O Governo do Estado de São Paulo, formalizou a declaração de utilidade pública para a desapropriação de 31 áreas estratégicas que cortam os municípios de Jundiaí, Vinhedo, Valinhos e Campinas.
A medida, publicada no Diário Oficial, é a peça que faltava para que a concessionária TIC Trens, assuma o terreno necessário para adaptar o corredor ferroviário, que hoje é dominado pelo transporte de carga.
DUAS LINHAS, UM DESTINO: TIC E TIM NO MESMO TRILHO: O plano bilionário não se resume a um único trem. As desapropriações visam acomodar dois serviços distintos que funcionarão de forma integrada:
- Trem Intercidades (TIC): O serviço expresso que ligará São Paulo a Campinas com parada apenas em Jundiaí. A promessa é de uma viagem de 100 km em cerca de 64 minutos.
- Trem Intermetropolitano (TIM): O serviço “parador” que atenderá as cidades da região, funcionando como um metrô de superfície entre Campinas e Jundiaí, com estações intermediárias em Louveira, Vinhedo e Valinhos.
O MAPA DAS INTERVENÇÕES: ONDE O MURO VAI SUBIR: Embora os documentos oficiais utilizem coordenadas técnicas e quilometragem ferroviária, o impacto geográfico é claro. Os terrenos desapropriados somam 37.338,29 m², distribuídos da seguinte forma:
- Em Campinas: Áreas de manobra e acesso à estação central.
- Gargalos em Valinhos e Vinhedo: Trechos onde a via atual é estreita demais para comportar os novos trilhos de passageiros, sem interferir na Linha 7-Rubi ou nos trens de carga da Rumo.
- Conexão Jundiaí: Áreas para a segregação definitiva das vias, garantindo que o trem de passageiros não precise “esperar” a passagem das composições de carga.
DADOS OFICIAIS E MÉTRICAS DO PROJETO:

- Área Total Afetada: 37.338,29 m² divididos em 31 lotes distintos.
- Investimento Previsto: O projeto total do TIC Eixo Norte está estimado em R$ 14,2 bilhões.
- Capacidade de Transporte: Expectativa de atender até 60 mil passageiros por dia no eixo Campinas-SP.
- Status da Obra: Fase de licenciamento ambiental e liberação de terrenos (Desapropriação).
O QUE ISSO REVELA SOBRE O FUTURO: A retomada do transporte ferroviário de passageiros no Brasil, enfrenta três desafios crônicos que este decreto tenta mitigar:
- A Convivência com a Carga: O maior desafio técnico não é construir trilhos, mas separar o passageiro da carga. As desapropriações são necessárias justamente para criar “vias exclusivas”.
- Impacto no Entorno: Moradores das áreas limítrofes à ferrovia, enfrentam a incerteza do valor das indenizações e o barulho das obras que devem se intensificar nos próximos meses.
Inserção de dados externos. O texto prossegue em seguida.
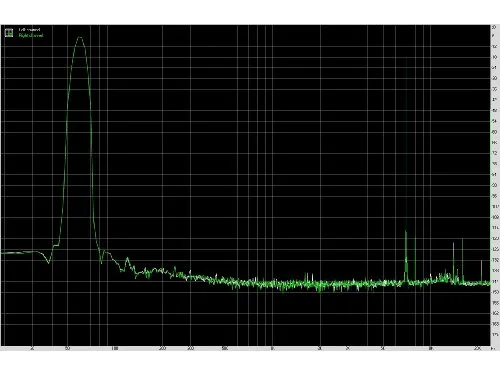Select the green Right channel legend label

31,35
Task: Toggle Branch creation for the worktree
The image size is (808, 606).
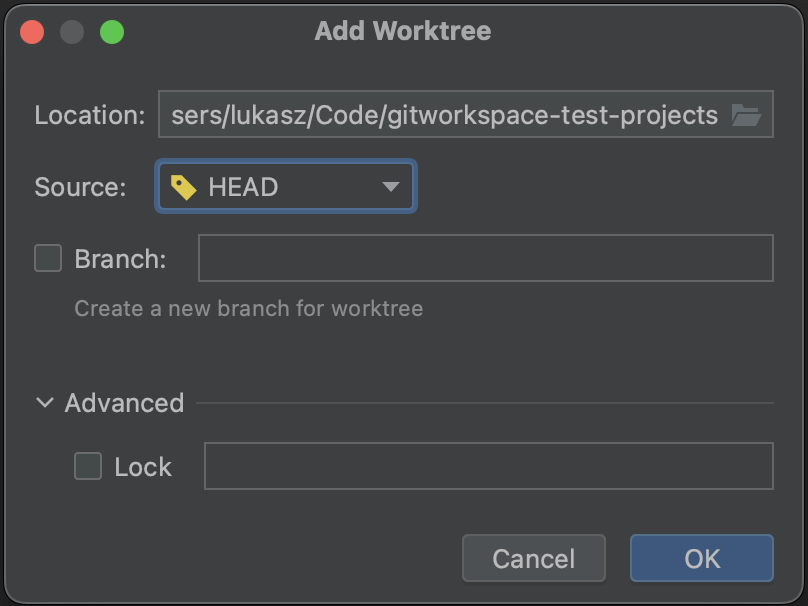Action: click(x=47, y=257)
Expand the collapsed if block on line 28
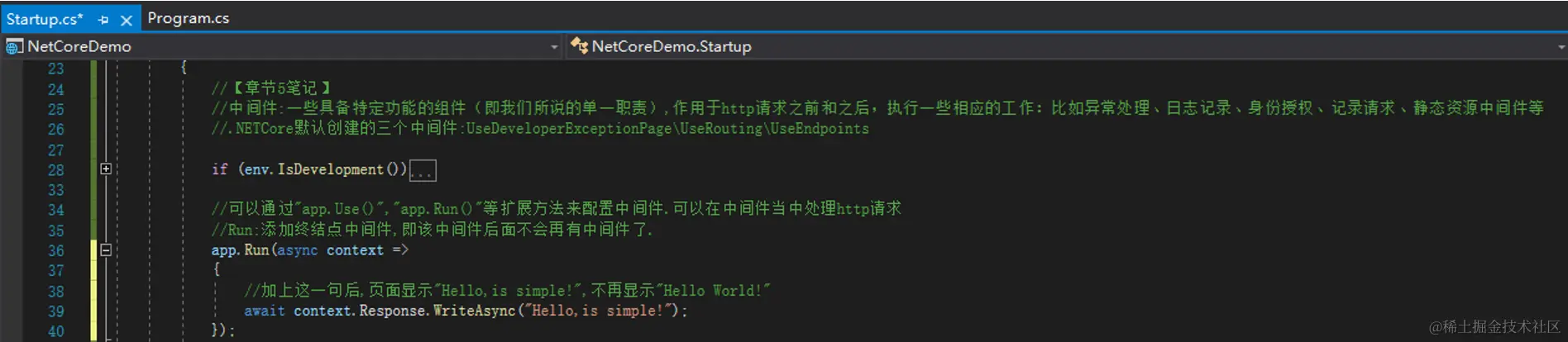1568x342 pixels. click(x=106, y=169)
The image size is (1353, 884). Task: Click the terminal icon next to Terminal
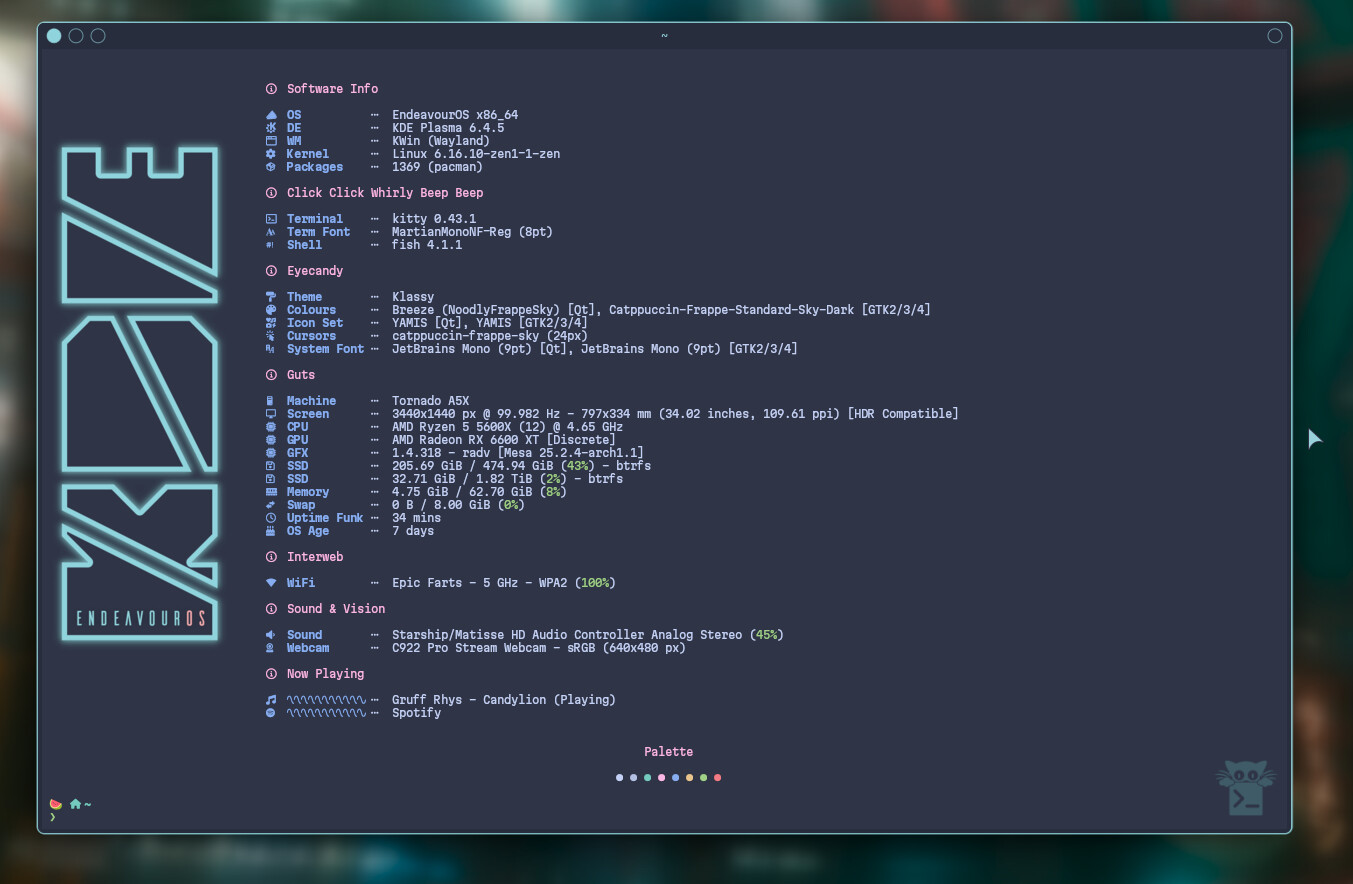(x=271, y=219)
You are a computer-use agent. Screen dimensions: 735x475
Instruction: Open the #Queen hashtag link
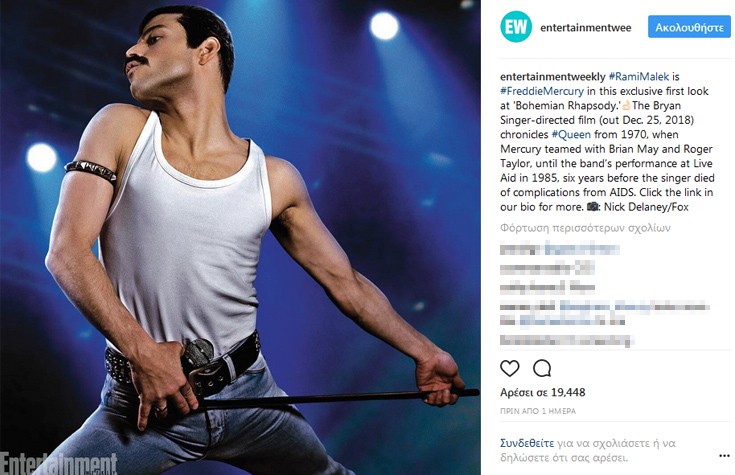(571, 135)
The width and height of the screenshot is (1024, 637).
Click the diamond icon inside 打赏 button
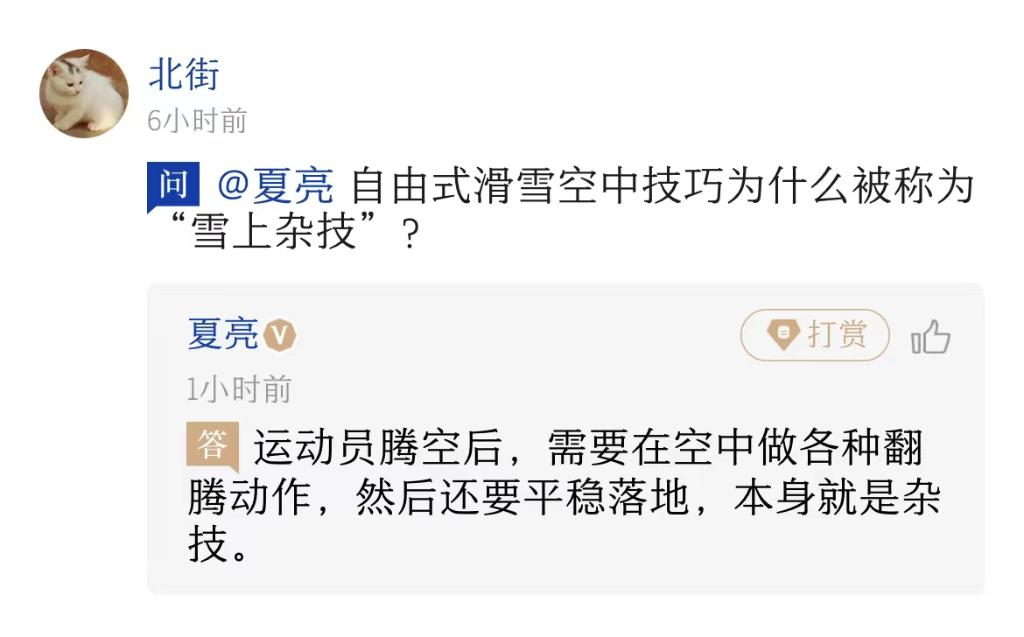click(x=784, y=336)
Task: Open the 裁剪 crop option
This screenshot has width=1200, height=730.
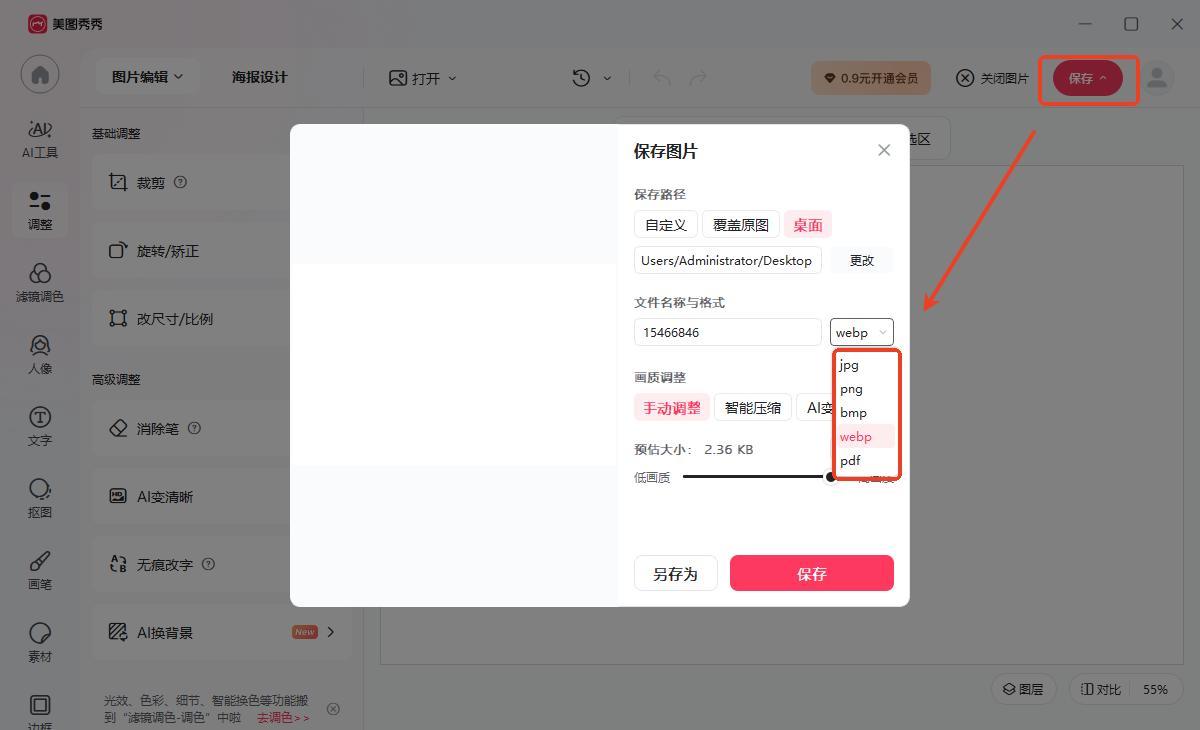Action: coord(150,183)
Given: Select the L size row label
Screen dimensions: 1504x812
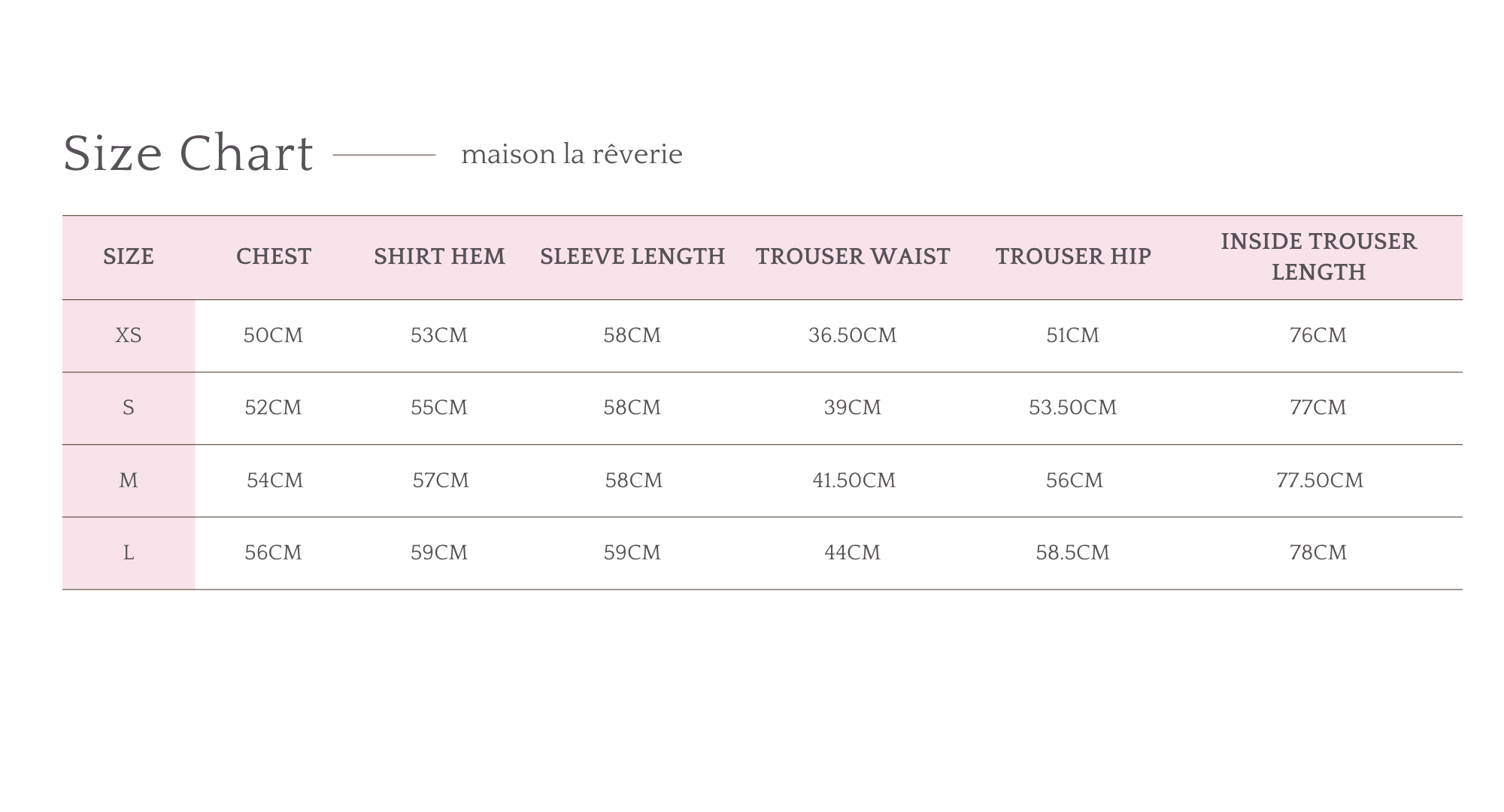Looking at the screenshot, I should pyautogui.click(x=129, y=553).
- Cronograma Político: Com a entrega prometida para o final desta década, cada atraso nas desapropriações empurra o projeto para um cenário de custos elevados pela inflação da construção civil.
O ALERTA QUE FICA: A publicação da Resolução SPI nº 048,tira o projeto do campo das maquetes e o coloca no campo jurídico.
O Trem Intercidades é a redenção da mobilidade entre a Grande São Paulo e a Região Metropolitana de Campinas, mas o sucesso da obra dependerá da agilidade das indenizações e da capacidade do governo em manter o ritmo de um canteiro de obras, que atravessa quatro cidades simultaneamente.
AGORA A PERGUNTA QUE NÃO QUER CALAR: Entre o lucro da concessionária e o direito à propriedade… o Trem Intercidades chegará às estações no prazo prometido ou se tornará mais um capítulo de obras intermináveis?